* Problemas y tareas *
- A) En el hilo del foro sobre «n'empêche», ¿de qué expresión se dice que «n'empêche» es la forma acortada y coloquial?
- B) Prosigue el hilo del foro sobre la traducción de «n'empêche» a partir del punto en que se detiene.

# N'empêche... (empêcher)



## chuyitos

Buenos días, forum.

Necesito su ayuda. La frase es la siguiente:

*N'empêche, cette mission vaut la peine d'être poursuivie.*

*....., vale la pena proseguir con esta misión.*


Gracias por la deferencia y su tiempo.


----------



## Paquita

A pesar de esto (lo que precede) = es forma acortada y coloquial por consiguiente de "cela n'empêche pas que/de...." = esto no impide (que) ...


----------



## chuyitos

Súper...gracias, Paquit&.


----------



## Gévy

Nueva pregunta

​Hola a todos:

Necesito ideas frescas, nuevas, chispeantes... vamos, ¡os necesito a vosotros! 

Cómo traduciríais "*n'empêche*" et "*n'empêche que*"?

- Ils disent que l'économie va bien, n'empêche qu'il y a vachement de chômage !

- Ce n'était pas grand chose à faire, n'empêche que je suis sur les rotules.

- Il est bien gentil, mais j'en ai ma claque de ses histoires, n'empêche !

- Elle a du courage, n'empêche ! Élever toute seule ses dix gamins, faut le faire !

Bon, les dicos traduisent ça habituellement par:

- y aun así (n'empêche)
- no quita que (n'empêche que)

* Datos sin procesar *
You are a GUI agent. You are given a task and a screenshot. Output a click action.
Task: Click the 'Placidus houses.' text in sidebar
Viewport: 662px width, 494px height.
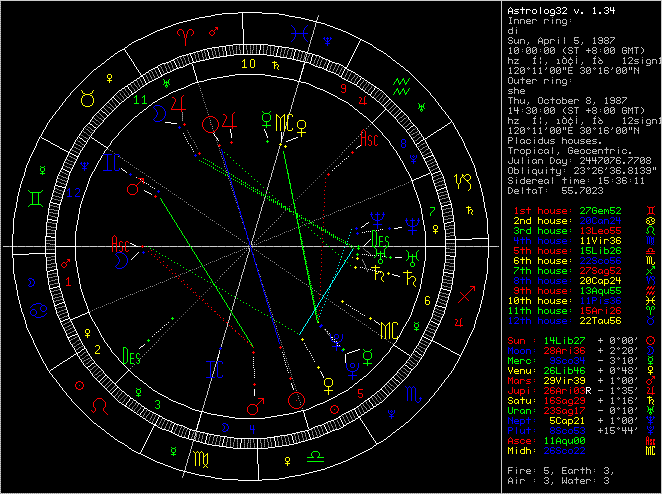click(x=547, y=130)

* * *

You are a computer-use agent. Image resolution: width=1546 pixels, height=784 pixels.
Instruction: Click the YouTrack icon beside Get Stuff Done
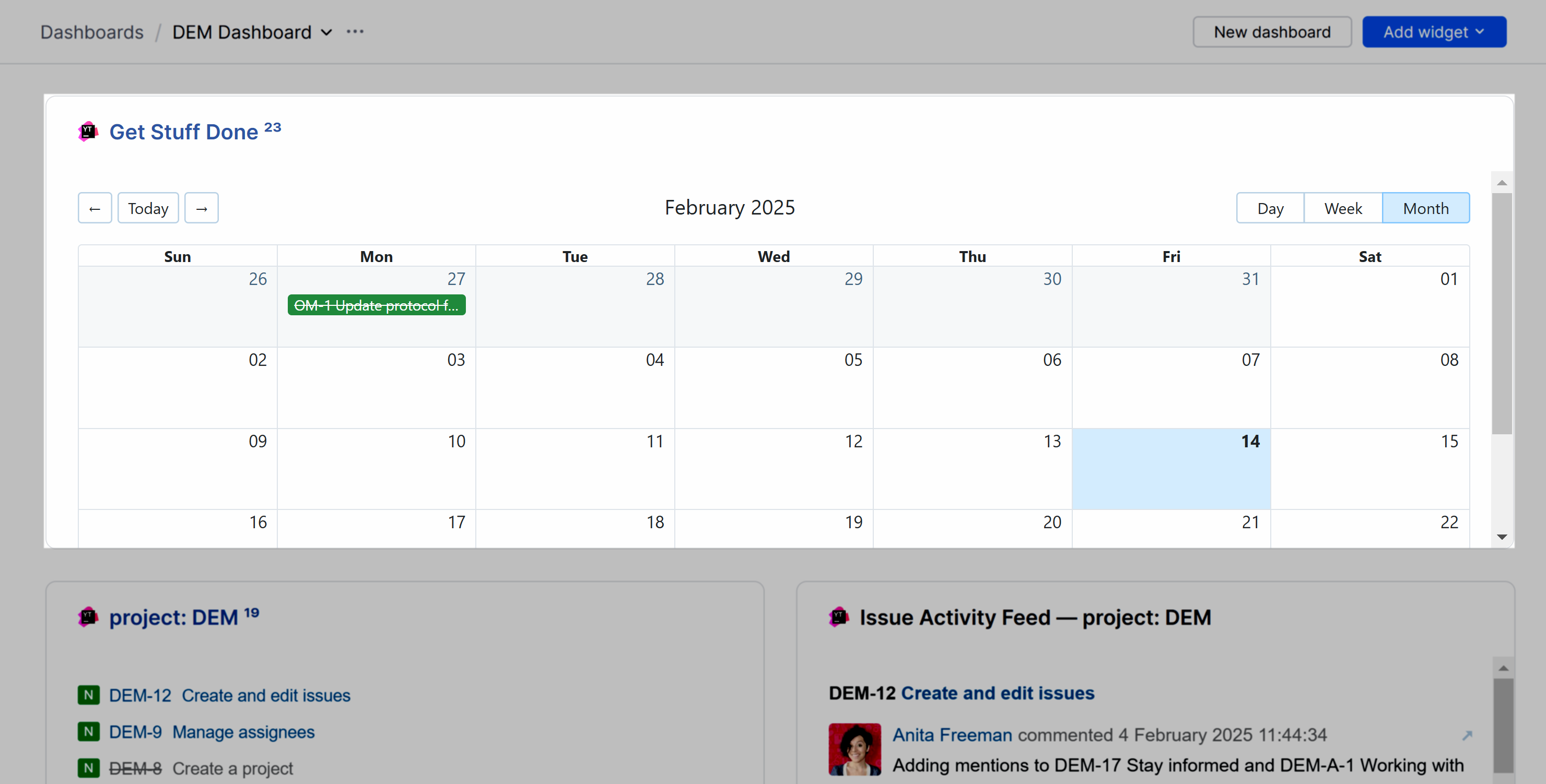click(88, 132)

* Respuestas en orden *
- A) De «cela n'empêche pas que/de...».

- B)
No me convence para nada. El registro francés es coloquial, y las dos traducciones propuestas no lo son. Tampoco sirven para todos los casos. Y además, el hecho de tener "n'empêche" para acabar la frase, le da fuerza a la concesión o apreciación final.

¿Alguna idea, genios? 

Bisous,

Gévy


----------



## Yul

¿Sea como sea? 

¿No?

¿Que tal ?

Yul


----------



## ed-hipo

, un peu fade mais :
, eso sí
 "anda que...."

'ta lego !


----------



## l_DiNgO_l

La verdad es que me da miedo ayudar a Gévy... que tengo casi en un pedestal de tanto que me ha ayudado en mis traducciones. 

Con mucho miedo y propongo "no obstante" para n'empêche que. 

no obstante que haya mucho desempleo 

Nos vemos


----------



## café olé

No me digas...
Qué quieres que te diga...


----------



## GURB

Hola
Je me suis aussi posé la même question et n'ai pu la régler, si ce n'est en employant les formes traditionnelles insatisfaisantes: lo que no impide (quita) que
Pour le n'empêche, *así y todo* en tête de phrase a souvent ce sens.
Amicalement


----------



## Gévy

Hola, chicos :

Sí, me gusta lo que me proponéis, por ahí van los tiros. Esas expresiones "de andar por casa" que usamos sin darnos cuenta y permiten añadir ese contrapeso a la primera parte de la frase.

Todas me sirven y tienen su algo. Lo apunto todo... 

Estaba pensando en otra, ahora que os leo: no te creas. ¿podría funcionar? 

Mejor os dejo pensarlo a vosotros, lo hacéis muy requetebien. 

Bisous, merci, et bonne soirée !

Gévy


----------



## Tximeleta123

Hola

A mí, en castellano, lo que me sale es lo que ha dicho GURB: *lo que no impide.*

Y para"_n'empêche_" me sale *¡no te pienses!, no te vayas a creer* (que sí o que no).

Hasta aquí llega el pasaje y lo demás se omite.